I'm looking for the best value in an AVR as the lead building block for my system. I like to listen to 2Ch 70% and 30% HT. I would add an amplifier later. What AVR's have the cleanest preamp section? What should I be looking for? My room is 14X24 and I have Rocket 850's and an HSU VT3. I'll add the Bigfoot center and make use of some older speakers in the rear until I can upgrade. From reading the threads here finding a used 3 channel amp to add later won't be too exspensive.


----------



## jephdood (Jun 16, 2007)

You should probably provide a price range, but the best mass-market AVR's for music right now, IMO, are built by Marantz.


----------



## Interspy24 (Apr 22, 2009)

I agree with the above poster that stating a price range would help.

I bought the Yamaha 663 about a year ago for under $400. It has preouts, most of the latest hd formats, and a few other goodies. The downside imo is it only has 2 hdmi inputs. It has preouts and many use with emotiva amps with success. This is what I plan to do in the future.

I can't comment on the new 665 model, but it seems they have skimped on the amp for a few other features (mainly more hdmi inputs). 

The Pioneer 1018 is another great choice. Same thing happened with the newer 1019 model though, the amp section seems downgraded. 

The Onkyo 805/806 models would be another choice. These actually have a pretty strong amp section, especially for their pricepoint.


----------



## etcarroll (Mar 17, 2008)

I have the 1018, a great choice for what you want, but you can't find them anymore it seems.

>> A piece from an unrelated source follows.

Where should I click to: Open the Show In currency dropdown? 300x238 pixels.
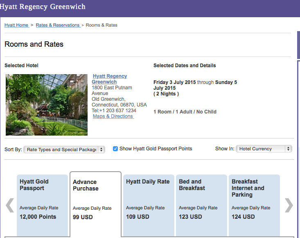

The 1019 is a continuation of the 919, not the 1018, as such, no pre-outs.


----------



## imported_Cheeseboy (Feb 16, 2009)

Yup I need to post a price range. Howse about less than $600.


----------



## soundofrockets (Feb 25, 2009)

hi there Cheeseboy......did you ever get the 6s ??


----------



## imported_Cheeseboy (Feb 16, 2009)

soundofrockets said:


> hi there Cheeseboy......did you ever get the 6s ??



Nope, though I have over come the WAF. We are closing on a new home in 5 days.. The great room is much better suited to the 6's. I really like my 850's today and will be satisfied for at least another year or two. I'm getting ready to move to a real HT set up. I did pick up an HSU sub. I like it alot for music. I'm getting the electrician in the family to help me prewire. I'm stoked about this because the room is totally ripe for HT. My thoughts now are turned to an AVR I can expand upon. If she can remodel the bathroom I think I should be able to remodel the system for HT. Just my thinking here. The other choice would be to stay just in Stereo with LS6's.


----------



## imported_Cheeseboy (Feb 16, 2009)

jephdood said:


> You should probably provide a price range, but the best mass-market AVR's for music right now, IMO, are built by Marantz.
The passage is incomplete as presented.